以前買ったままになっていたビッグデータコネクトを読んだ。

最初のうちは、警察が気分悪すぎてなかなか読む気になれなかったが(加齢のせいか、どんどこ非純粋な悪意、つまりは愚鈍ということだが、を持った登場人物が出てくる作品を読むのが辛くなってきた)、1/3くらいから(あまりにたくさんの愚鈍な警官――まるで愚鈍なことが警官の条件のようだ――が次々と出て来たせいで、2番目のやつが回りの愚鈍さに圧倒されて多少はスマートに振る舞えるようになったのが大きい、とまるで作品内の時間軸の動きによる登場人物の心境の変化に連動しているのが我ながらおもしろい)はそれほど気分も悪くならなくて気付いたら読了していた。

ビッグデータ・コネクト (文春文庫)(藤井太洋)

気付いたら読了していたくらいだから、おもしろいはえらくおもしろい。

多少は2010年代の事件とシンクロさせていて、技術者倫理と仕様が機能ではなく情実で決定される大規模開発の困難に、殺人とか情報保護のありようだとかの論点と、監視カメラ(ここだけはIoTかな)と住基ネットと企業横断型会員カードを結合させたデータベースと、監視することが正義という考え方や、女性が自立可能な職業とはとか、戸籍に利用される文字コードであるとか、マスコミの取材の社会的な効用と世論を誰がどう利用するかなどの論点をえいやと混ぜ合わせてかき混ぜて出しましたみたいな内容だから、出てくる愚鈍な人物の気分悪さにさえ我慢すれば、そもそもおもしろい内容だ。

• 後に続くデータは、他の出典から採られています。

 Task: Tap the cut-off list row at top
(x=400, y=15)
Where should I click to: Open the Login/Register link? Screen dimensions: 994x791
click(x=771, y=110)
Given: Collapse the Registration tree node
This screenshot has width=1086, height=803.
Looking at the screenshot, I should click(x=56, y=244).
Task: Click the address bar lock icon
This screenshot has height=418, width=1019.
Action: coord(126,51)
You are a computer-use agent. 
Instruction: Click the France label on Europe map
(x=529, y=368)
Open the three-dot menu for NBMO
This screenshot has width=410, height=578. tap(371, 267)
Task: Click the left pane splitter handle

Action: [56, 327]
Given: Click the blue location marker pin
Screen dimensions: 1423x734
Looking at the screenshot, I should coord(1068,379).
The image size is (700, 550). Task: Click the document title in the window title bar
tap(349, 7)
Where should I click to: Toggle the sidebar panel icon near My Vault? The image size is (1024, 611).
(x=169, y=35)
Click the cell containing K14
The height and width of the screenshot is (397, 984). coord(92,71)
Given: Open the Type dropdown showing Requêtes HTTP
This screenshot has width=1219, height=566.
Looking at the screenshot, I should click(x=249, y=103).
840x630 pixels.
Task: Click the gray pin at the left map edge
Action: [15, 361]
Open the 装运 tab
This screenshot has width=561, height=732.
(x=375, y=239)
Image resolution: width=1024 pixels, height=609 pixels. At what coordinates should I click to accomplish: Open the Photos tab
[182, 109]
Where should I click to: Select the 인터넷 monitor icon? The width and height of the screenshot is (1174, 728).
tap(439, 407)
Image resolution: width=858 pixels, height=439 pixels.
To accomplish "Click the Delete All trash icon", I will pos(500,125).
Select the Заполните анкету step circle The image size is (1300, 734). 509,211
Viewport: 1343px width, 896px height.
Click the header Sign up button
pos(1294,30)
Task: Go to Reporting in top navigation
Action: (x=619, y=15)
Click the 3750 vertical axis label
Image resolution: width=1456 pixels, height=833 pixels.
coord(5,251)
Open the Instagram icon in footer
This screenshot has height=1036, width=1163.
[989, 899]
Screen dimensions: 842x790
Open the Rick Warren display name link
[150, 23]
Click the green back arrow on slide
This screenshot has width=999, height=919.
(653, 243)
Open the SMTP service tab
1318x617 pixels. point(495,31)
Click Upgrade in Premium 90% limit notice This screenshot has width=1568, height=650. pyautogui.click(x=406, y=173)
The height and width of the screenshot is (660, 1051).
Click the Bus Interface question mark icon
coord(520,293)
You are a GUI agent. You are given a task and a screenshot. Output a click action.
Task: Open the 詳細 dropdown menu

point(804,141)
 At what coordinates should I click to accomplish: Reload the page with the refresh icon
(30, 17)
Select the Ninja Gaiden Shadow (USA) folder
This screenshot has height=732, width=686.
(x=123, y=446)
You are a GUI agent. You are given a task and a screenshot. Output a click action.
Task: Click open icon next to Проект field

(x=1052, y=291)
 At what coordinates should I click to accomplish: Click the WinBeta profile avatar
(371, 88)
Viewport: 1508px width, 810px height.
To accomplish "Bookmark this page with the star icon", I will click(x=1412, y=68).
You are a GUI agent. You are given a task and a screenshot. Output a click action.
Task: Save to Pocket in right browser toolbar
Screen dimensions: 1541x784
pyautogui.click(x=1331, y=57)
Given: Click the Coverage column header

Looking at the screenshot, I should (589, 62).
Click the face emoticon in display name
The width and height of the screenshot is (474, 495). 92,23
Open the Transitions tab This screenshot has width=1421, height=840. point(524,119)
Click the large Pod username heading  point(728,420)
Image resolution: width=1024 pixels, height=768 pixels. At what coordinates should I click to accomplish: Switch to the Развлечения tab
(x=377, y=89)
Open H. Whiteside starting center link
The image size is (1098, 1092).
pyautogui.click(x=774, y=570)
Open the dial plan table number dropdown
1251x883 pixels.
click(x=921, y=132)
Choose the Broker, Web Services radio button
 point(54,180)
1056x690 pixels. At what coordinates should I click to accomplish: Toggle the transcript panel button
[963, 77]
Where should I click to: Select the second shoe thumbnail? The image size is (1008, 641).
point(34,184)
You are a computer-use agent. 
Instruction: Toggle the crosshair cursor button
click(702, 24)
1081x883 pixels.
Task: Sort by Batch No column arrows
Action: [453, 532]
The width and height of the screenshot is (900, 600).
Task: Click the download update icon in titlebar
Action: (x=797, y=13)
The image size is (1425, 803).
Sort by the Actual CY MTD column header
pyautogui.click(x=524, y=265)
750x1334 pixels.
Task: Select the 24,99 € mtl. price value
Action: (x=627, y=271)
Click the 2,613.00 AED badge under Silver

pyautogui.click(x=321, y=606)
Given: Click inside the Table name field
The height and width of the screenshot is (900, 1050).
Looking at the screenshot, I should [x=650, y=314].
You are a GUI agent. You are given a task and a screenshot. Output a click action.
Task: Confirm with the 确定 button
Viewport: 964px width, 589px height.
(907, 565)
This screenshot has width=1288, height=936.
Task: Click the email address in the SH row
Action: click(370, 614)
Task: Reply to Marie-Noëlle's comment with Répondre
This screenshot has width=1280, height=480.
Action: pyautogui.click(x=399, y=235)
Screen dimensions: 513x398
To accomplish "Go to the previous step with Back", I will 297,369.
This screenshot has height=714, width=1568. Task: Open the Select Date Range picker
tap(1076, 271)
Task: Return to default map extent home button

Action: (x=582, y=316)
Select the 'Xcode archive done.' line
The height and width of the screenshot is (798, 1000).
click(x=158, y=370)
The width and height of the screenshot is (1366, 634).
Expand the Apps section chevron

ただ、最後の最後のオチをなぜそう選んだかという不可解さと、その直前のオチの極端なくだらねぇ感は感心できなかった。オチがくだらないから最後の最後のオチに不可解感を入れて帳消しにしたのかな。

つまり、悪徳警官というのは存在しないし(善意なのだ)、悪徳官僚というのは存在しないし(心からの善意なのだ)、悪徳企業というのは存在しないし(彼らは仕事をしているだけなのだ)、と、調整をした結果、愚鈍という罪だけでは出資金の出しようがないので、なんとなく責任をおっ被せても世論的に問題無さそうなところを落としどころにしたみたいな、政治的決着な物語で、ここまで含めたメタ構造なのかなぁと首をひねるのが最後の最後の不可解なオチなのだった。

# わざと事実としての歴史の刻印を入れたのだと思うが、Power shellとか Hadoopとかの固有名詞は本当に古びるのが早い(が、雰囲気語の要素もあるので作品としては問題ないのだろうな)。

# ビッグデータなら分散画像認識で絞りこんでから返すのが筋だろうと思ったが、時期的に地下のサーバにマップしてからリデュースするということなのかなぁとか。

仕様がくそなのは、問い合わせ-全カラム分のデータ-マッチングとなっているところで、そもそも帯域の無駄遣いが半端ではない。しかも全カラム分のデータを取得するところは情報収集のための仕様ではなく単なるバグだから、修正はえらく簡単なはずだ。

サブシステムのデザインとして、問い合わせ-全結果の取得-マッチングとやるにしても(問い合わせ先でマッチングできない前提として)、全結果は不要なわけで、必要なのは*id,kanji_surname,kanji_givennameに書き換えるだけのことだ。で、問い合わせ元もマッチングのためには後ろの2つのカラムしか見ていないはずだからどうということはない。

正しくはワイルドカードではなくJIS可能なコードへ変換したコードを持たせておくことだろう。でもそれはデータとしてあらかじめ用意されていないかも知れない(が、しょせん90万文字を数万にマップした補助的なテーブルを用意すれば済むだろう)。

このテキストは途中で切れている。